I am trying to solve the CSES Labyrinth problem:
You are given a map of a labyrinth, and your task is to find a path from start to end. You can walk left, right, up and down.
Input
The first input line has two integers n and m: the height and width of the map.
Then there are n lines of m characters describing the labyrinth. Each character is
.(floor),#(wall),A(start), orB(end). There is exactly oneAand oneBin the input.Output
First print "YES", if there is a path, and "NO" otherwise.
If there is a path, print the length of the shortest such path and its description as a string consisting of characters
L(left),R(right),U(up), andD(down). You can print any valid solution.Constraints
1 ≤ 𝑛,𝑚 ≤ 1000
Example
Input:
5 8 ######## #.A#...# #.##.#B# #......# ########Output:
YES 9 LDDRRRRRU
I implemented a BFS algorithm. It solves all the test cases except one. In one of the test cases I get a time limit exceeded (TLE) error.

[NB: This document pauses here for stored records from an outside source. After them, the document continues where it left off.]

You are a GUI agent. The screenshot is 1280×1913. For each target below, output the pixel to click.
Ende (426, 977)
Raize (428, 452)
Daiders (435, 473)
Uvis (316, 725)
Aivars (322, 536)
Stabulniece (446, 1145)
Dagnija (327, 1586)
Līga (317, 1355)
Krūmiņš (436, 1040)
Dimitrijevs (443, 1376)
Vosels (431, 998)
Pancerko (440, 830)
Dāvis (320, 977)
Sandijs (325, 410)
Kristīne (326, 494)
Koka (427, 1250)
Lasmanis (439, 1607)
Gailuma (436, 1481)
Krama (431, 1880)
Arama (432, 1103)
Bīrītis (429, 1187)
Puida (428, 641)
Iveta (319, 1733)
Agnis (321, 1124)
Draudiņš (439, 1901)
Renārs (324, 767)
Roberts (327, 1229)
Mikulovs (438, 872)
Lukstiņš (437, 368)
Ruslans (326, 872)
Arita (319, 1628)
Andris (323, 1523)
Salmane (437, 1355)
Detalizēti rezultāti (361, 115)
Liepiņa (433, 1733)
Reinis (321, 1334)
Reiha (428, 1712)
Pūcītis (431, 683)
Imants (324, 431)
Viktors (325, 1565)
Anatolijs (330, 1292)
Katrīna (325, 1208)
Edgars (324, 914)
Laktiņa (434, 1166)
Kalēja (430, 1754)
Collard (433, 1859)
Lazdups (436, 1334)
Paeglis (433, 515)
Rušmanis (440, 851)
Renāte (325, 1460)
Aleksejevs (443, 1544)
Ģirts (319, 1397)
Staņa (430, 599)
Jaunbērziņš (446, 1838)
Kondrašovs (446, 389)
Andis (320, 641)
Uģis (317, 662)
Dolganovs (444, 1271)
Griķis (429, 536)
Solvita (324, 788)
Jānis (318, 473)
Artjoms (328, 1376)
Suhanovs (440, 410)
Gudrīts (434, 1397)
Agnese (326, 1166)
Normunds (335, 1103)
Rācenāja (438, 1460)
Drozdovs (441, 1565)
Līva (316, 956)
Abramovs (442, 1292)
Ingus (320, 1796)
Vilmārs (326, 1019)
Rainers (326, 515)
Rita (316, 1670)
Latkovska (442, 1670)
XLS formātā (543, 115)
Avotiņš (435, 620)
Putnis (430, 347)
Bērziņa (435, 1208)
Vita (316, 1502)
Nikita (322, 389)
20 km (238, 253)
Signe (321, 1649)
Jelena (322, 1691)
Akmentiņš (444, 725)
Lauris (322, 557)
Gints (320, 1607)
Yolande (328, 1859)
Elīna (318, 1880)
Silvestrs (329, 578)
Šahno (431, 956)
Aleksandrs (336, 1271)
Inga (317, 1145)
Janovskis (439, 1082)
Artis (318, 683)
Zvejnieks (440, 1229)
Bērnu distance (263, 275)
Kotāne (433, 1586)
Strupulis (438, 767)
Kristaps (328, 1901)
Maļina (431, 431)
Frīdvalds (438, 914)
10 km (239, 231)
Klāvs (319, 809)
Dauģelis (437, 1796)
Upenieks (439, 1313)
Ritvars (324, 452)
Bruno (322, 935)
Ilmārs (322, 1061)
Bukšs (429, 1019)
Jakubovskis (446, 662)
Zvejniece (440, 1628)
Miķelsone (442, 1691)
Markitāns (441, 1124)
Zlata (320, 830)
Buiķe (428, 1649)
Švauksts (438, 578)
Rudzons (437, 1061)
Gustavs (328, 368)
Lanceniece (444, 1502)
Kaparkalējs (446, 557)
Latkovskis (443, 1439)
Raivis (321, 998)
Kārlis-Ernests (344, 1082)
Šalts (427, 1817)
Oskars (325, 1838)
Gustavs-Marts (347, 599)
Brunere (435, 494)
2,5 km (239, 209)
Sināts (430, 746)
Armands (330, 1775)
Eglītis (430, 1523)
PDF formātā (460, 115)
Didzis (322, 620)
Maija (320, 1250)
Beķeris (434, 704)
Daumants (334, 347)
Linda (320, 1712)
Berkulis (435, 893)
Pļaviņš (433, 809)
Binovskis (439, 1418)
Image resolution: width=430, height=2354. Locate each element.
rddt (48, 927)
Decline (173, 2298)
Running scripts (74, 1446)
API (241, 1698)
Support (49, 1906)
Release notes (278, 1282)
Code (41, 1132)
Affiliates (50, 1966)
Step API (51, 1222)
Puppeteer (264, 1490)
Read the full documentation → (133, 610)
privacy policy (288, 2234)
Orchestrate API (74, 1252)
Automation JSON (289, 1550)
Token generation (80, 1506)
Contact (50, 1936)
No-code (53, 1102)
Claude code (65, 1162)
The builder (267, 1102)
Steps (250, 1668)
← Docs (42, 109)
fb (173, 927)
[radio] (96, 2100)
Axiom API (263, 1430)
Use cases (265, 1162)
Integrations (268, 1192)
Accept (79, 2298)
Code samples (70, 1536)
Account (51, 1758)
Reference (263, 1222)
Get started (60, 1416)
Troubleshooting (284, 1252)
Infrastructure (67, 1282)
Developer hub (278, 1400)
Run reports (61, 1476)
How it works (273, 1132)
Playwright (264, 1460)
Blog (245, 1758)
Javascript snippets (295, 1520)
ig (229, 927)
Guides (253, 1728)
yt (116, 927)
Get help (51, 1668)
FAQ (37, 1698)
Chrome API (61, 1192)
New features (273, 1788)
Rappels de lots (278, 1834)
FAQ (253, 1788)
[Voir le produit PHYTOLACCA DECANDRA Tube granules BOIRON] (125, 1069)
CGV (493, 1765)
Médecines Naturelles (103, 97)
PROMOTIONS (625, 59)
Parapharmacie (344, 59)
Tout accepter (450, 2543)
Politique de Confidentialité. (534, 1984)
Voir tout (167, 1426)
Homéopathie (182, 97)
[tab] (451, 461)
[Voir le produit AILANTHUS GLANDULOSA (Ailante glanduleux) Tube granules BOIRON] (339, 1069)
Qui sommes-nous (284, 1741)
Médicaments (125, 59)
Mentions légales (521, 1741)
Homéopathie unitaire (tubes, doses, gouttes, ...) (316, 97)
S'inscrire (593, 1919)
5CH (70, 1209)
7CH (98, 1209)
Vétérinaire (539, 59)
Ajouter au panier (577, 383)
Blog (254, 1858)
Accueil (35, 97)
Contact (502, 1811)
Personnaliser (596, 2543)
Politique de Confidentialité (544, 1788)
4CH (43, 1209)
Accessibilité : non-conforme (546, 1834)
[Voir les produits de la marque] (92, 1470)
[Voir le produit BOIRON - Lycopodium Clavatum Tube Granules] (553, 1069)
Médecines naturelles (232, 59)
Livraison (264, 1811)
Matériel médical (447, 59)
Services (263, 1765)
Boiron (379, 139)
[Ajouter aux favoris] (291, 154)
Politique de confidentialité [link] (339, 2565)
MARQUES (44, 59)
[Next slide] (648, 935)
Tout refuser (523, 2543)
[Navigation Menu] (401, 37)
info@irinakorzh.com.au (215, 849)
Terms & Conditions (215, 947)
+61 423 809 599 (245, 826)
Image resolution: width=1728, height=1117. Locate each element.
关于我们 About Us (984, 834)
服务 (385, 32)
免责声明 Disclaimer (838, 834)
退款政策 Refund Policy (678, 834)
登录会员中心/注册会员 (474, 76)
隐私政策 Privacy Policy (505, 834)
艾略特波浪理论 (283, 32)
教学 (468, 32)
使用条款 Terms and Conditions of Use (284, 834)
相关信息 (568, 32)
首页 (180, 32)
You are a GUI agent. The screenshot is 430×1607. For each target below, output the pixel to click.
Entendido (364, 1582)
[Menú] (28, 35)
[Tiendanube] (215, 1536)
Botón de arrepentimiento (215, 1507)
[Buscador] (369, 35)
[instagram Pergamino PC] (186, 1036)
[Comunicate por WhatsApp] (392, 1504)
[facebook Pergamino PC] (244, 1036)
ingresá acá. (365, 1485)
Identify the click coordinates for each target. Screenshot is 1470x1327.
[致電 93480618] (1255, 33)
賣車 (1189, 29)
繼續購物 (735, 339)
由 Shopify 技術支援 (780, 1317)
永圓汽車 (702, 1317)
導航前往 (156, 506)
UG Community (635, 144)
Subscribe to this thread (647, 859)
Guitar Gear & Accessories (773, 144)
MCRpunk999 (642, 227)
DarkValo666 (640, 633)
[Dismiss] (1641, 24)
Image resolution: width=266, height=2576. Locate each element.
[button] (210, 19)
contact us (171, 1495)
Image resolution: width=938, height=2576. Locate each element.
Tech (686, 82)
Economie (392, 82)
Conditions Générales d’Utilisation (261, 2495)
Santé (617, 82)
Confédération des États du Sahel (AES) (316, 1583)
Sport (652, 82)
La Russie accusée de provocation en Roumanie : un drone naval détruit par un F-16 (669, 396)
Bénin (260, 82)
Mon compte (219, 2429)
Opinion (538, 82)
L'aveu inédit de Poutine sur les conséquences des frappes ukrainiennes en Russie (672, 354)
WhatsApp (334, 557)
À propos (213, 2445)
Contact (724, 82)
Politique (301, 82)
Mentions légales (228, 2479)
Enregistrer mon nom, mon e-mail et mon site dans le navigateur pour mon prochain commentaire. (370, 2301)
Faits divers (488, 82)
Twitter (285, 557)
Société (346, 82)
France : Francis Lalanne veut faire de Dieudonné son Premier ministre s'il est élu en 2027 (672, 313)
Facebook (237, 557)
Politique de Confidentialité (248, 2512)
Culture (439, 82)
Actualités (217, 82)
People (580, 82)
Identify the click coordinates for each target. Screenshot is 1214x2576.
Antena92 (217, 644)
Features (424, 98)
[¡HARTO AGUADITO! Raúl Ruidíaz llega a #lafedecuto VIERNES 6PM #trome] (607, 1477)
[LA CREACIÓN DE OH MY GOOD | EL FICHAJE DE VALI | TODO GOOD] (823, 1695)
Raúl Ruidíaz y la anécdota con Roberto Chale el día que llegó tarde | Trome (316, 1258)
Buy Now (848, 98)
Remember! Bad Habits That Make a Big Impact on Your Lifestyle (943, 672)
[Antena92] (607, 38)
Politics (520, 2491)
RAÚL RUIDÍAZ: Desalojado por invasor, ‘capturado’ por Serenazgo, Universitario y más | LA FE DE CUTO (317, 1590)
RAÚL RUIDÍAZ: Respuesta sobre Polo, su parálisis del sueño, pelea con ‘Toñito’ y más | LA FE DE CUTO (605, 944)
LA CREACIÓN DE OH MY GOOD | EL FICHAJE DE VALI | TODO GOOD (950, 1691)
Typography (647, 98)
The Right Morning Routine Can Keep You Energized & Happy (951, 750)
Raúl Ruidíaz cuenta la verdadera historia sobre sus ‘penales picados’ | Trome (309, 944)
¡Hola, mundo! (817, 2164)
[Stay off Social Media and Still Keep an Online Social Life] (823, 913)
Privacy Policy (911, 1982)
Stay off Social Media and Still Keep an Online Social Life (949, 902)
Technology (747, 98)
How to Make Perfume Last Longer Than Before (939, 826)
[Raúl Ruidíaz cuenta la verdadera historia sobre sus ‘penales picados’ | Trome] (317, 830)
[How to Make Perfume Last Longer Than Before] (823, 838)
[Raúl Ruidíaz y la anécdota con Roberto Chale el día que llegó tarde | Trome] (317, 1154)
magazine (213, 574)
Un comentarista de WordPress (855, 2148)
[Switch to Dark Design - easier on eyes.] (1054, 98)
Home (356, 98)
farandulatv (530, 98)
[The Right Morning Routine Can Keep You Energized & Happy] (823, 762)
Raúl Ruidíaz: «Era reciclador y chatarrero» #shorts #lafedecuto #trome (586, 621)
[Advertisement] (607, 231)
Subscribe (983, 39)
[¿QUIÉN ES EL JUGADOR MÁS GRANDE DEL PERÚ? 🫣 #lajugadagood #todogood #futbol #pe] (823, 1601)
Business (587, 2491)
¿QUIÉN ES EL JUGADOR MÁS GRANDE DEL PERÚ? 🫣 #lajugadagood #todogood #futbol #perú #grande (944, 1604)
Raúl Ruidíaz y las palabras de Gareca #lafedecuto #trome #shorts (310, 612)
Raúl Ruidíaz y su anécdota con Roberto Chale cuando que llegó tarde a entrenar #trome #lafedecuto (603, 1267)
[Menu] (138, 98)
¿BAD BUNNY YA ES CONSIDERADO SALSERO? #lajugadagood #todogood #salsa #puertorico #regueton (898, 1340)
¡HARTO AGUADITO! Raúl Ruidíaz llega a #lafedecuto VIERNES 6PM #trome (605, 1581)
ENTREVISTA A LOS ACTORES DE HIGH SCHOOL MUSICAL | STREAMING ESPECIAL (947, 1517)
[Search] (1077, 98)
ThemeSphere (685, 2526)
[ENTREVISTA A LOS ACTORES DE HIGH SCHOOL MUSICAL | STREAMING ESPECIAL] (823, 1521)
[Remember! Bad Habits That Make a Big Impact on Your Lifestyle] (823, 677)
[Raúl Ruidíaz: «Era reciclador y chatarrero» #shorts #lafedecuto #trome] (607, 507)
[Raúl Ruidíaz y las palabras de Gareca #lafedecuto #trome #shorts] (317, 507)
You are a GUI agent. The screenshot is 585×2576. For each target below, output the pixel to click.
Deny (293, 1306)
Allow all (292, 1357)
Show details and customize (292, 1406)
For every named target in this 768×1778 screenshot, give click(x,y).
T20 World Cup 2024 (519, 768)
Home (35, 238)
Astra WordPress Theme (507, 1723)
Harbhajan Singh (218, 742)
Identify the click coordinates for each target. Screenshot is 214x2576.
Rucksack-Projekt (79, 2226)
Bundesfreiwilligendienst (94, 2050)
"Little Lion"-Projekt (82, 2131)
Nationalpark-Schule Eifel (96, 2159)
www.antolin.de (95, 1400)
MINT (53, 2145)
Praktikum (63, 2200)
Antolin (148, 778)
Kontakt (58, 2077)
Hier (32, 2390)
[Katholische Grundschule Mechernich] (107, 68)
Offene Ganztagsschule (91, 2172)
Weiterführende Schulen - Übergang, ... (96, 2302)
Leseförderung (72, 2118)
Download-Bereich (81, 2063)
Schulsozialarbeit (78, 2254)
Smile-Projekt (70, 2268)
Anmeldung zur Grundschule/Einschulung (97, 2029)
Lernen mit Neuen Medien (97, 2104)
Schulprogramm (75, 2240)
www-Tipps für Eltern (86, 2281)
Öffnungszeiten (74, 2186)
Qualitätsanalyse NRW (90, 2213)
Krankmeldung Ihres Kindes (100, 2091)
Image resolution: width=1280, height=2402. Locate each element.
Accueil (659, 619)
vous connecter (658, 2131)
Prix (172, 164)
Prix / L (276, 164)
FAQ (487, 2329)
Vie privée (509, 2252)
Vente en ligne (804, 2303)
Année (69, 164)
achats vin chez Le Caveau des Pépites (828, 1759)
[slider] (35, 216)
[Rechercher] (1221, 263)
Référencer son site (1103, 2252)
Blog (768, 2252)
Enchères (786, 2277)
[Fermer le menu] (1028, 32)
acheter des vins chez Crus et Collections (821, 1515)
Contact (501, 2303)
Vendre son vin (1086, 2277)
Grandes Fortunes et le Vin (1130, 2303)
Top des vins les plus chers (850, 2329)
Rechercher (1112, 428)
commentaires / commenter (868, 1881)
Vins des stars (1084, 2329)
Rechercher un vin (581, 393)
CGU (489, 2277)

I have tried various approaches and watched many solutions on youtube as well, but there isn't anything standing out in those solutions that can resolve my problem or I might be missing something. Can someone spot where I am going wrong?
My code:
#include <iostream>
#include <vector>
#include <queue>
using namespace std;
bool vis[1001][1001];
char path[1001][1001];
queue<pair<int, int>> q;
vector<pair<int, int>> moves = {
{1, 0},
{-1, 0},
{0, 1},
{0, -1}};
vector<char> final_path;
int n, m, sx, sy, ex, ey;
bool is_valid(int i, int j)
{
if (i < 0 || i >= n || j < 0 || j >= m)
{
return false;
}
if (vis[i][j])
return false;
return true;
}
bool bfs(int i, int j)
{
vis[i][j] = true;
q.push({i, j});
while (!q.empty())
{
pair<int, int> f = q.front();
q.pop();
if (f.first == ex && f.second == ey)
{
int p = f.first;
int r = f.second;
while (p != sx or r != sy)
{
// cout << p << r << sx << sy << endl;
if (path[p][r] == 'D')
{
final_path.insert(final_path.begin(), 'D');
p--;
}
if (path[p][r] == 'U')
{
final_path.insert(final_path.begin(), 'U');
p++;
}
if (path[p][r] == 'R')
{
final_path.insert(final_path.begin(), 'R');
r--;
}
if (path[p][r] == 'L')
{
final_path.insert(final_path.begin(), 'L');
r++;
}
}
// cout << p << r << sx << sy << endl;
return true;
}
else
{
for (int k = 0; k < 4; k++)
{
if (is_valid(f.first + moves[k].first, f.second + moves[k].second))
{
vis[f.first + moves[k].first][f.second + moves[k].second] = true;
q.push({f.first + moves[k].first, f.second + moves[k].second});
if (k == 0)
path[f.first + moves[k].first][f.second + moves[k].second] = 'D';
if (k == 1)
path[f.first + moves[k].first][f.second + moves[k].second] = 'U';
if (k == 2)
path[f.first + moves[k].first][f.second + moves[k].second] = 'R';
if (k == 3)
path[f.first + moves[k].first][f.second + moves[k].second] = 'L';
}
}
}
}
return false;
}
int main()
{
ios_base::sync_with_stdio(false);
cin >> n >> m;
for (int i = 0; i < n; i++)
{
for (int j = 0; j < m; j++)
{
char c;
cin >> c;
if (c == 'A')
{
sx = i, sy = j;
}
if (c == 'B')
{
ex = i, ey = j;
}
if (c == '#')
{
vis[i][j] = true;
}
}
}
if (bfs(sx, sy))
{
cout << "YES" << endl
<< final_path.size() << endl;
for (auto i : final_path)
cout << i;
}
else
{
cout << "NO";
}
return 0;
}
final_path.insert is not efficient, it has a O(𝑛) time complexity where 𝑛 is the size of final_path. As you need to call this repeatedly, it amounts to a time complexity of O(𝑛²) where 𝑛 is the length of the found path.
For better efficiency, start your search from B and find A, so in the opposite direction. Then you can use final_path.push_back which has better efficiency -- amortised O(1) in your case, which means the complete path is built in O(𝑛) time complexity.
When you implement this change, make sure to store the letters in the path as if you were traversing it from A to B.